─── Excerpted passage ───

From the Source Books, Dresden Files Fiction View Point: (Some Mild Spoilers from the Books to Follow)

The Laws of Magic only apply to Mortal Practitioners, i.e. people who draw energy from the world around them and from within themselves, not from a source. That said, those who do both: draw Magic from within themselves & use a sponsor ARE under the Laws of the White Council (Necromancers, etc...)

A Changeling is under the purview of the Seelie or Unseelie court. Their magic is not "Mortal" and isn't policed by the White Council. Another added benefit for using Faerie Magic is that it isn't conflicted by coming from a Mortal source and thus they don't have to worry about it hexing things either. All that said, every use of energy that comes from the wellspring of either the Winter or Summer Court IS a representation of power of the Queens, and as such is policed by the Queens (usually the Ladies) or their Sidhe Nobles. Above and beyond that, the sponsor will not grant power for applications that are outside their exact realm of influence. Essentially, if you want to use a sponsored magic for something that is outside the realm of effect of the sponsor, the magic either doesn't work or is greatly reduced.

In the book Summer Knight, Harry is working as an Emissary of Winter and as such puts himself in opposition to Summer, thus Summer Magic works against him the whole book, but when Murphy get's involved in a conflict the power of Summer is greatly reduced against her because she was not connected to either court.

Another instance is in the book Cold Days where Harry temporarily violates the "Law of Winter" and thereby temporarily looses his connection to the Mantel of Power he has from Winter at that time.

─── Supplied material ───

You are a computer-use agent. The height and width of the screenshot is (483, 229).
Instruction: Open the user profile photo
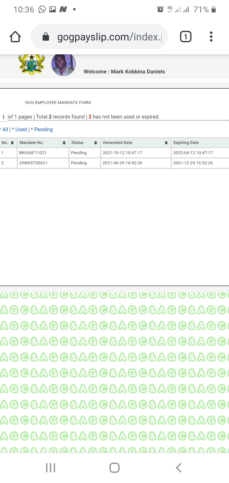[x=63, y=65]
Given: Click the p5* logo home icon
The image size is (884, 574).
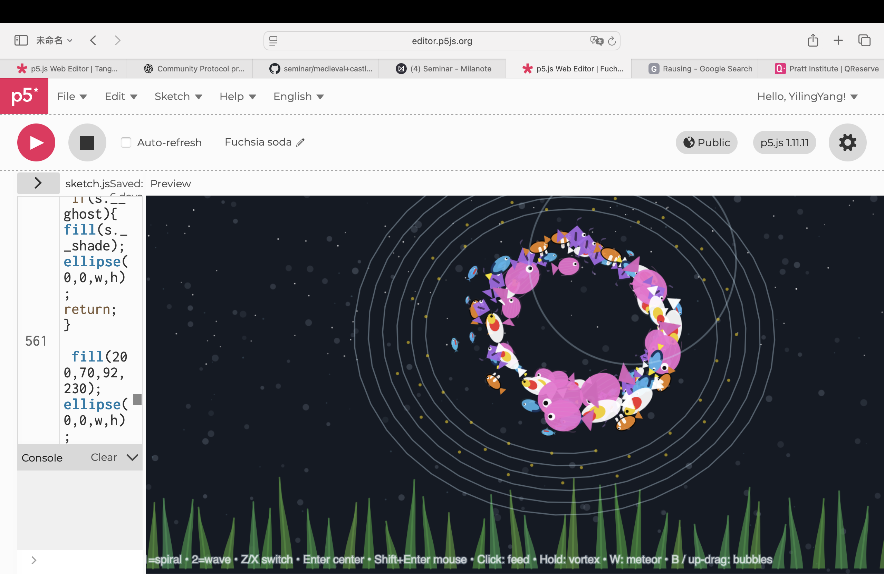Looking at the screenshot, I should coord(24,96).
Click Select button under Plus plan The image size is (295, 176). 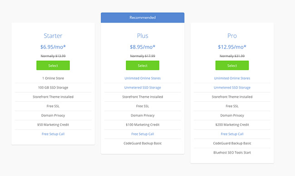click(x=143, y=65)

───

__What to work on__.
a - Rename "user profile photo" to "account avatar" in the rows from the first line through the line that contains "Looking at the", leaving everything else unchanged. Omit the pictures from your answer.
b - Go on with the passage about how the Laws of Magic apply in the Dresden Files books, starting after its last sentence.

__Answers for the exercise__.
a -
You are a computer-use agent. The height and width of the screenshot is (483, 229).
Instruction: Open the account avatar
[x=63, y=65]
Given: Click the p5* logo home icon
The image size is (884, 574).
Looking at the screenshot, I should coord(24,96).

b -
Now, does this mean that the White Council won't seek to oppose a Faerie Bound Changeling that is murdering people with Unseelie Magic? No, of course not, but the grievance between the combatants would be governed under the Unseelie Accords and not a by-law within one of the signatories (The White Council in this case). In the book White Night, Harry and Ramirez demand a duel with one of the signatories of the Accords for retribution based on murders the citizens of that signatory perpetrated on some mortal minor practitioners. In that case a formal Duel was offered and fought, but the signatory also had the "right" to pay a weregild to the White Council for killing the entities under their jurisdiction.

If it helps, think of Mortals and "Other Things" as citizens of different countries and beholden to the laws of their home nation. Thus fighting between the citizens of the nations can be legally difficult to sort out as what is against the law in one nation isn't against the laws of a different nation. This is also the sort of stuff that causes wars, as seen in Book Three: Grave Peril where Harry kicks off a War between the White Council and the Red Court of Vampires.